In 2008, Ms. Samdan entered the Boston Conservatory under the guidance of world renowned pianist and pedagogue YaFei Chuang and received her bachelor’s degree (summa cum laude) in 2012, and in 2014 she completed her graduate performance diploma studies at the same institution. And in 2017, Nomin received her master’s degree in collaborative piano from Boston University. 

 

In 2013, Ms. Samdan was invited to “Vivace Vilnius International Music Festival” in Lithuania to perform with faculty and students, and in 2014 she was a guest artist in Leon Chamber Music Festival in Mexico. She has served as a piano faculty at Mongolian State Conservatory and as a pianist at the Mongolian State Academic Theater of Opera and Ballet. She is currently a fellow of the Bard’s Collaborative Piano Program.
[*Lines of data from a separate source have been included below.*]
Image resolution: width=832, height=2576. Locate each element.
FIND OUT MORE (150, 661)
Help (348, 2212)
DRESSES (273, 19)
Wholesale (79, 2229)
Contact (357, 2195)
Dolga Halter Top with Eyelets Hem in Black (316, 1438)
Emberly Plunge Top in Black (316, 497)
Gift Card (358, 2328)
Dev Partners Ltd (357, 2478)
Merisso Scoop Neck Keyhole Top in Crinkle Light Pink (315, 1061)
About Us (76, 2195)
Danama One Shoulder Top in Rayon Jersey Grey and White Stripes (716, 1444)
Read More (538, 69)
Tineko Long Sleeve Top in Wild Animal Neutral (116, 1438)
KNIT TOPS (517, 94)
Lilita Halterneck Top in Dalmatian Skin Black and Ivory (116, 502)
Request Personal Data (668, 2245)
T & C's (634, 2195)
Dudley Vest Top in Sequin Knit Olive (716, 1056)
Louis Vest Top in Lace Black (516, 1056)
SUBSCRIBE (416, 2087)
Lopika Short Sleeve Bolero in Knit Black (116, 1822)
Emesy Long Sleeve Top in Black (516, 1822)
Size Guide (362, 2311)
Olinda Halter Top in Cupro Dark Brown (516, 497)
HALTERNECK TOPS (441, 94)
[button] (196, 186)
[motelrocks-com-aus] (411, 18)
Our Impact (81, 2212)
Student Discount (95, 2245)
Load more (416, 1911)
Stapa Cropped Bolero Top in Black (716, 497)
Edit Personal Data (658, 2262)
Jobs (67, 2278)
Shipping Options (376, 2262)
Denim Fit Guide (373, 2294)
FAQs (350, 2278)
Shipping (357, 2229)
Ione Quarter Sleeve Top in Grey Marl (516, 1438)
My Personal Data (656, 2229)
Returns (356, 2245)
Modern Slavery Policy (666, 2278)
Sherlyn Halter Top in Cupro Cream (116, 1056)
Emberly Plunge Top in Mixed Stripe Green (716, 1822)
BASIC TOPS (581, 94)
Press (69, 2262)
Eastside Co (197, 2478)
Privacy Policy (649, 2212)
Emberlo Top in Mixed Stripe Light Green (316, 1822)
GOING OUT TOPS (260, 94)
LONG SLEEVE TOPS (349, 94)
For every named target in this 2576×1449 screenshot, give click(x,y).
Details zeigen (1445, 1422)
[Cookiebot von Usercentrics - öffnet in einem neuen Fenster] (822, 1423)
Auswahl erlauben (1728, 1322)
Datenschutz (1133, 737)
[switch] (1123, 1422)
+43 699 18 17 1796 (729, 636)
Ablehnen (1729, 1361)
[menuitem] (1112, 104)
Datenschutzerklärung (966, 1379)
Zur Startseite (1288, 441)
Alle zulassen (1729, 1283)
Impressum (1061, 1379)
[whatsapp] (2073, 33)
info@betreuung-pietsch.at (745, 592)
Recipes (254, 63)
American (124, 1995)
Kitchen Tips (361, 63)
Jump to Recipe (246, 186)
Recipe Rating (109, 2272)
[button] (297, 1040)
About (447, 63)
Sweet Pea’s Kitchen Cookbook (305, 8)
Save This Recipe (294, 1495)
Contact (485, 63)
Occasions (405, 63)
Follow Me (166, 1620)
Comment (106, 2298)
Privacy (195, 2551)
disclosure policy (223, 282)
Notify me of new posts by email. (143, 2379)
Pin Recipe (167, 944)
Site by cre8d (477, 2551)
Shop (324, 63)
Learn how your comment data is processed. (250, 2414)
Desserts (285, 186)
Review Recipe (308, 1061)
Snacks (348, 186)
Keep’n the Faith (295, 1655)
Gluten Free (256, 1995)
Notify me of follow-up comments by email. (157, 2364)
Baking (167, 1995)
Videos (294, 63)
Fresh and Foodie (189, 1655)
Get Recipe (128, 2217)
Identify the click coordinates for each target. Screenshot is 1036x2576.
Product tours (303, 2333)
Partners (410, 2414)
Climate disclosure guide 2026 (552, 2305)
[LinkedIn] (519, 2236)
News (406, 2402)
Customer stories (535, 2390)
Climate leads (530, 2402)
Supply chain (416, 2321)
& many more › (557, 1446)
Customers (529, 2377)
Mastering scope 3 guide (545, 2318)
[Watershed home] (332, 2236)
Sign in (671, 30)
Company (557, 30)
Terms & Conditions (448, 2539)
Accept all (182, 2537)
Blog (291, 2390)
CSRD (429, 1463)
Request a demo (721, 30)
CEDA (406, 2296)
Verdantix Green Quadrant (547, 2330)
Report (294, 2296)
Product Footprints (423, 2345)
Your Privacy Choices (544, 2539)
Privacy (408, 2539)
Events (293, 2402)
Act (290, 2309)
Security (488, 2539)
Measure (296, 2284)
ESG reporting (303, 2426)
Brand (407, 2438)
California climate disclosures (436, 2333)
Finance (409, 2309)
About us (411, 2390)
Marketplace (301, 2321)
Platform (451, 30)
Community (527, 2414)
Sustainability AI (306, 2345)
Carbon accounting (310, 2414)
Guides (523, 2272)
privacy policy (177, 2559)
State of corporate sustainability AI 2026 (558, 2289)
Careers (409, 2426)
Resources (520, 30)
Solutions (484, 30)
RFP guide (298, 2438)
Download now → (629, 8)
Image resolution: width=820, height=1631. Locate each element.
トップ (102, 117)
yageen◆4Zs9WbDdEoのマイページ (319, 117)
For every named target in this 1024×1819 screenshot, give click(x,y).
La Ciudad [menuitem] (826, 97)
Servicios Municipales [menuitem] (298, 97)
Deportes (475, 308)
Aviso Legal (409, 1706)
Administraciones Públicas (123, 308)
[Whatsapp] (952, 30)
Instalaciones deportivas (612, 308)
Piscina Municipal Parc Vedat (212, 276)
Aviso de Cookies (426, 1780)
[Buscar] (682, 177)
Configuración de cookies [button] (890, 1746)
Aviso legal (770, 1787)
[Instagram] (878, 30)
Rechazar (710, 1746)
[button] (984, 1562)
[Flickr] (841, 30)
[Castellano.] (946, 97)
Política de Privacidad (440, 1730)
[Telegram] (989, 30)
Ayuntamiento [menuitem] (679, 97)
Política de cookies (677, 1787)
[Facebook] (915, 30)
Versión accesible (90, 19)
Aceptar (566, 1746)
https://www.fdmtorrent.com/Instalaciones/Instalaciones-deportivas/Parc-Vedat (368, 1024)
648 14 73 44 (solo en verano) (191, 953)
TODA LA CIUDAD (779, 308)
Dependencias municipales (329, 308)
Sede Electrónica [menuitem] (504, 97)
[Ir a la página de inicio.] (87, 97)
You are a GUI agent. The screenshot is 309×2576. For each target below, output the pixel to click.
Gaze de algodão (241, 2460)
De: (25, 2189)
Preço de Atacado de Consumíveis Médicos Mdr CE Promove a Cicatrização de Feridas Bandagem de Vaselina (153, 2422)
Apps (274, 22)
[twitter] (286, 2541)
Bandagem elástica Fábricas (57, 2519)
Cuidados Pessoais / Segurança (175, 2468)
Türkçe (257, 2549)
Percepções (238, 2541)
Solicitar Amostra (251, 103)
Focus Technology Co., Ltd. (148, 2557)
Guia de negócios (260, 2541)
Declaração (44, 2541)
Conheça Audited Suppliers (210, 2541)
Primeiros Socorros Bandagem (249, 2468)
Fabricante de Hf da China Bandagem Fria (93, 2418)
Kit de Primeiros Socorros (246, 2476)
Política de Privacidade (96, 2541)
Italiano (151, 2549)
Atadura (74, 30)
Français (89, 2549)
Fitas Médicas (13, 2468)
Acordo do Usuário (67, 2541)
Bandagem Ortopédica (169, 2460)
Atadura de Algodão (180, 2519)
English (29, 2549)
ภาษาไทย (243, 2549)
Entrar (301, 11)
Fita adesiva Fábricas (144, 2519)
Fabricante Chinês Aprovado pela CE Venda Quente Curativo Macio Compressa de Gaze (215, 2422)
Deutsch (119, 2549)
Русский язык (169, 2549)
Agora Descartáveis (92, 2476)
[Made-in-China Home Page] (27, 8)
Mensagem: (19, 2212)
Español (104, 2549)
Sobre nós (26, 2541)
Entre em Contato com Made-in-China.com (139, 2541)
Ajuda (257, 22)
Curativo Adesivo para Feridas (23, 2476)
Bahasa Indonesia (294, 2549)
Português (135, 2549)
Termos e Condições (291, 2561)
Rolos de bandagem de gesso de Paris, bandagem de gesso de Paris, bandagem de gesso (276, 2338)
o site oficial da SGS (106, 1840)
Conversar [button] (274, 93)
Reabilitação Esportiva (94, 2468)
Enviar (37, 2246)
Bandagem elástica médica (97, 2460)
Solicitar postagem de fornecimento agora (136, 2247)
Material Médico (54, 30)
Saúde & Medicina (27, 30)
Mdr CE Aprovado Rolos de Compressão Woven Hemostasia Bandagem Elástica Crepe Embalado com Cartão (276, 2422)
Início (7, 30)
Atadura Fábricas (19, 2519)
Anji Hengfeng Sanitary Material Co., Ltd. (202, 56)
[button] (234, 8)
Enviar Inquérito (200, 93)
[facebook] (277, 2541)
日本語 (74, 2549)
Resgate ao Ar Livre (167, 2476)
Pianist Ryan MacEvoy McCullough has developed a rich musical life as soloist, vocal and instrumental collaborator, composer, recording artist, and pedagogue. Ryan’s growing discography features many world premiere recordings, including solo piano works of Milosz Magin (Acte Prealable), Andrew McPherson (Secrets of Antikythera, Innova), John Liberatore (Line Drawings, Albany), Nicholas Vines (Hipster Zombies from Mars, Navona), art song and solo piano music of John Harbison and James Primosch (Descent/Return, Albany), and art song by Sheila Silver (Beauty Intolerable, Albany). He has also appeared on PBS’s Great Performances (Now Hear This, “The Schubert Generation”) and NPR’s From the Top. As concerto soloist Ryan has appeared as concerto soloist with major orchestras including with the Los Angeles Philharmonic and Toronto Symphony Orchestra, and has collaborated with such conductors as Gisele Ben-Dur, George Benjamin, Fabien Gabel, Leonid Grin, Anthony Parnther, Larry Rachleff, Mischa Santora, and Joshua Weilerstein. He lives in Kingston, NY, with his wife, soprano Lucy Fitz Gibbon.